If you change this line to:
u |= (uint64_t)1 << i;
it should do what you want.
You could also change the 1 to 1ULL. That gives it a type of unsigned long long, which is guaranteed to be at least 64 bits but is not necessarily the same type as uint64_t.
__builtin_popcountl takes unsigned long as its paremeter, which is not always 64-bit integer. I personally use __builtin_popcountll, which takes long long. Looks like it's not the case for you
Integers have type 'int' by default, and by shifting int by anything greater or equal to 32 (to be precise, int's size in bits), you get undefined behavior. Correct usage: u |= 1LL << i; Here LL stands for long long.
Oring with zero does nothing. You can't just set bit to a particular value, you should either OR with mask (if you want to set some bits to 1s) or AND with mask's negation (if you want to set some bits to 0s), negation is done by tilda (~).
When you shift in the high bit of the 32-bit integer and and convert to 64-bit the sign bit will extend through the upper 32 bits; which you will then OR in setting all 64 bits, because your literal '1' is a signed 32 bit int by default.

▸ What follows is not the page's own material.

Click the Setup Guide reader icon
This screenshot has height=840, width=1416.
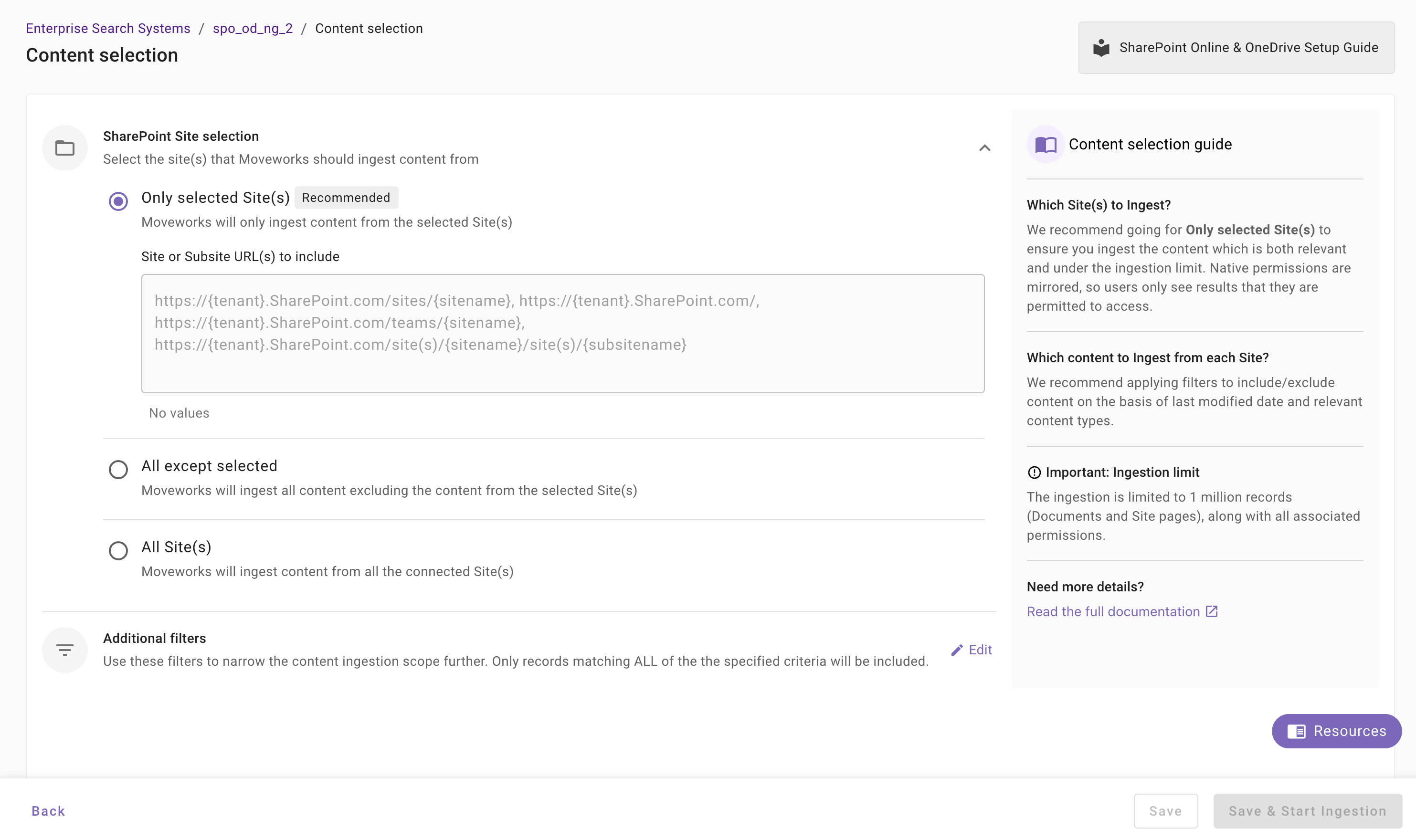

The shift will also not effect the upper 32 bits because the value is only 32 bit; however the conversion to 64-bit will when the the value being converted is negative.
This can be fixed by writing your first loop like this:
for(i=0;i<44;i++)
u |= (int64_t)1 << i;
Moreover, this loop does nothing since ORing with 0 will not alter the value:
for(;i<64;i++)
u |= 0 << i;
I'm not so good with bitwise operators so please excuse the question but how would I clear the lower 16 bits of a 32-bit integer in C/C++?
For example I have an integer: 0x12345678 and I want to make that: 0x12340000
To clear any particular set of bits, you can use bitwise AND with the complement of a number that has 1s in those places. In your case, since the number 0xFFFF has its lower 16 bits set, you can AND with its complement:
b &= ~0xFFFF; // Clear lower 16 bits.
If you wanted to set those bits, you could instead use a bitwise OR with a number that has those bits set:
b |= 0xFFFF; // Set lower 16 bits.
And, if you wanted to flip those bits, you could use a bitwise XOR with a number that has those bits set:
b ^= 0xFFFF; // Flip lower 16 bits.
Hope this helps!
To take another path you can try
x = ((x >> 16) << 16);
One way would be to bitwise AND it with 0xFFFF0000 e.g. value = value & 0xFFFF0000
Use an and (&) with a mask that is made of the top 16 bit all ones (that will leave the top bits as they are) and the bottom bits all zeros (that will kill the bottom bits of the number).
So it'll be
0x12345678 & 0xffff0000
If the size of the type isn't known and you want to mask out only the lower 16 bits you can also build the mask in another way: use a mask that would let pass only the lower 16 bits
0xffff
and invert it with the bitwise not (~), so it will become a mask that kills only the lower 16 bits:
0x12345678 & ~0xffff
int x = 0x12345678;
int mask = 0xffff0000;
x &= mask;
Assuming the value you want to clear bits from has an unsigned type not of "small rank", this is the safest, most portable way to clear the lower 16 bits:
b &= -0x10000;
The value -0x10000 will be promoted to the type of b (an unsigned type) by modular arithmetic, resulting in all high bits being set and the low 16 bits being zero.
Edit: Actually James' answer is the safest (broadest use cases) of all, but the way his answer and mine generalize to other similar problems is a bit different and mine may be more applicable in related problems.